Veio-me à cabeça Fernando Pessoa, quando escreveu que “a minha pátria é a língua portuguesa”, e decidi pegar nessa bússola para orientar uma viagem literária por Portugal, e assim lhe apresentar a alma do meu povo. O itinerário começava pelo mundo caleidoscópico dos heterónimos Pessoanos. Não deixou de ser irónico falar do Guardador de Rebanhos de Alberto Caeiro tendo a imensidão do deserto turquemeno como pano de fundo. Após essa primeira caminhada, mergulhei na profundidade sem fundo de Bernardo Soares no seu Livro do Desassossego. E como quem muda de disco, saltei depois para Saramago, falando sobre a sua vida, do Nobel que ganhou e do seu discurso em Estocolmo, centrando-me finalmente no Ensaio sobre a Cegueira, obra que me pareceu pertinente para alguém que vive nesse país.

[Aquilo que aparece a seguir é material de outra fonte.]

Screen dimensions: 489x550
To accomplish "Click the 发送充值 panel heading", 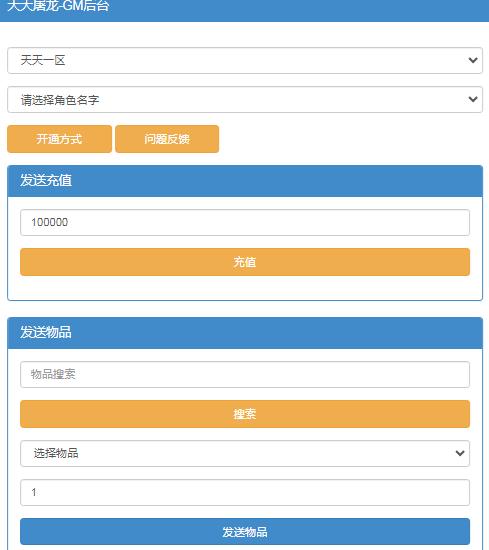I will 46,180.
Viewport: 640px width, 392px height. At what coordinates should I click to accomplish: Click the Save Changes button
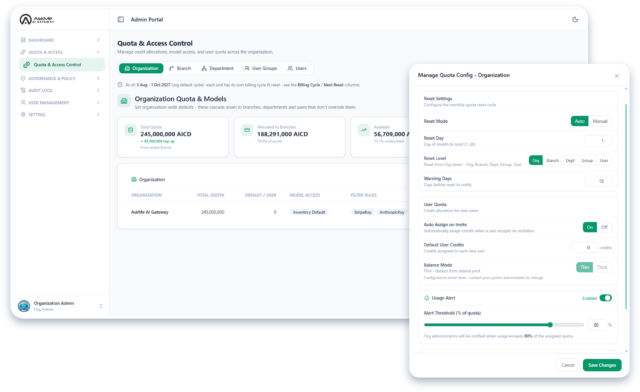pyautogui.click(x=602, y=365)

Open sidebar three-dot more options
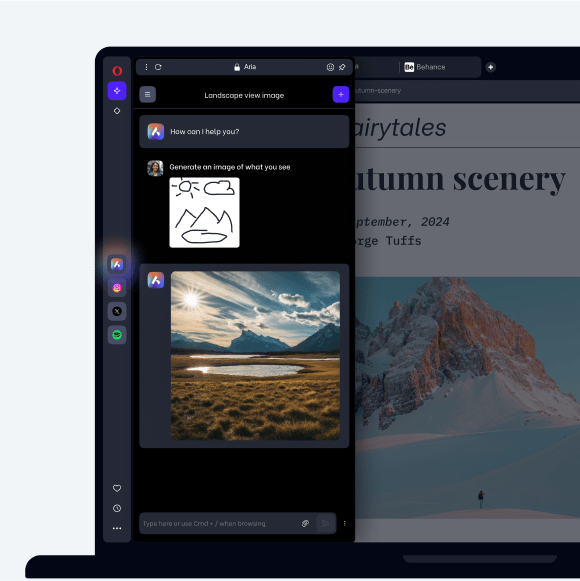(x=117, y=528)
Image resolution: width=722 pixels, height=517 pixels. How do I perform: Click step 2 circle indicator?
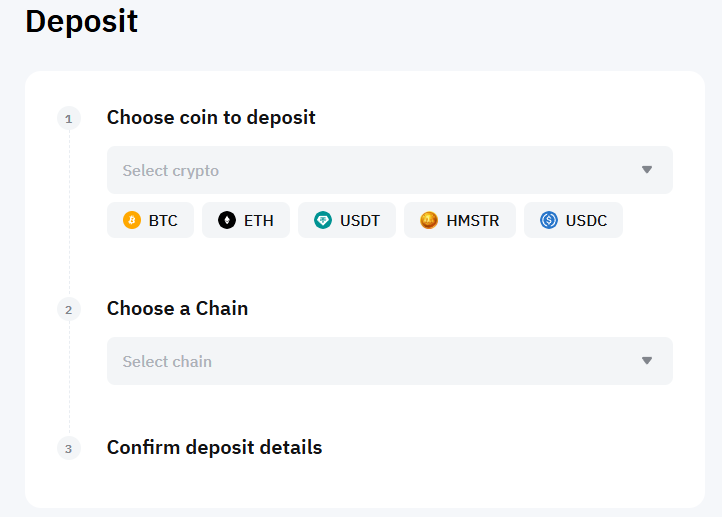click(x=69, y=309)
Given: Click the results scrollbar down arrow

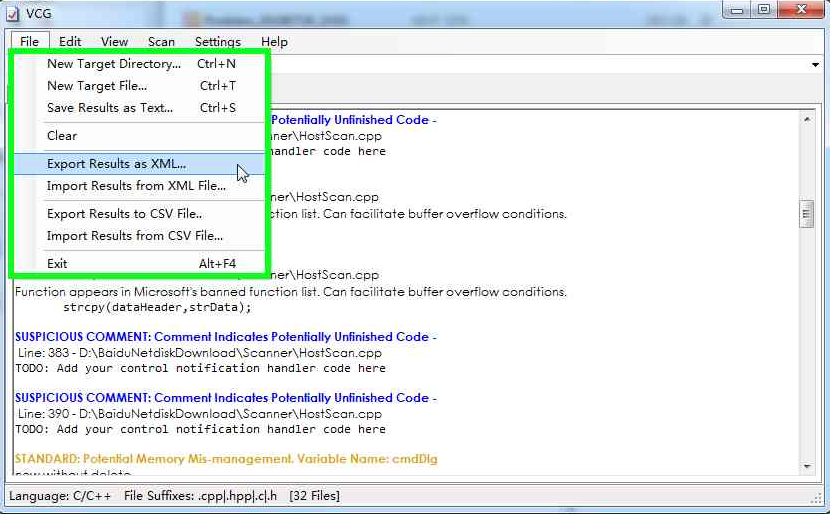Looking at the screenshot, I should pyautogui.click(x=806, y=466).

Havia que materializar este roteiro. Pego no meu lápis e peço-lhe se poderia anotar no seu livro as principais obras que lhe tinha falado. Enquanto comíamos pão e tâmaras secas, fui dando corpo às referências da fina flor da literatura portuguesa, até que me pergunta se eu conhecia Elif Shafak. Ao responder-lhe negativamente, recomendou-me essa escritora proveniente da Turquia, a nação que é a grande referência étnica e linguística do seu país. E recomendou-me também a obra de alguém que me era estranho, Ármin Vámbéry, viajante húngaro do século XIX que foi um pioneiro ocidental na exploração não só do Médio Oriente como também da Ásia Central, a sua terra mãe. Deu-me bem para a troca.
O comboio chega finalmente a Mary. Depois de combinado um chá na sua cidade, por onde passaria dias mais tarde, saio da estação de comboio a degustar Saint-Exupéry: “Aqueles que passam por nós não vão sós. Deixam um pouco de si, levam um pouco de nós.”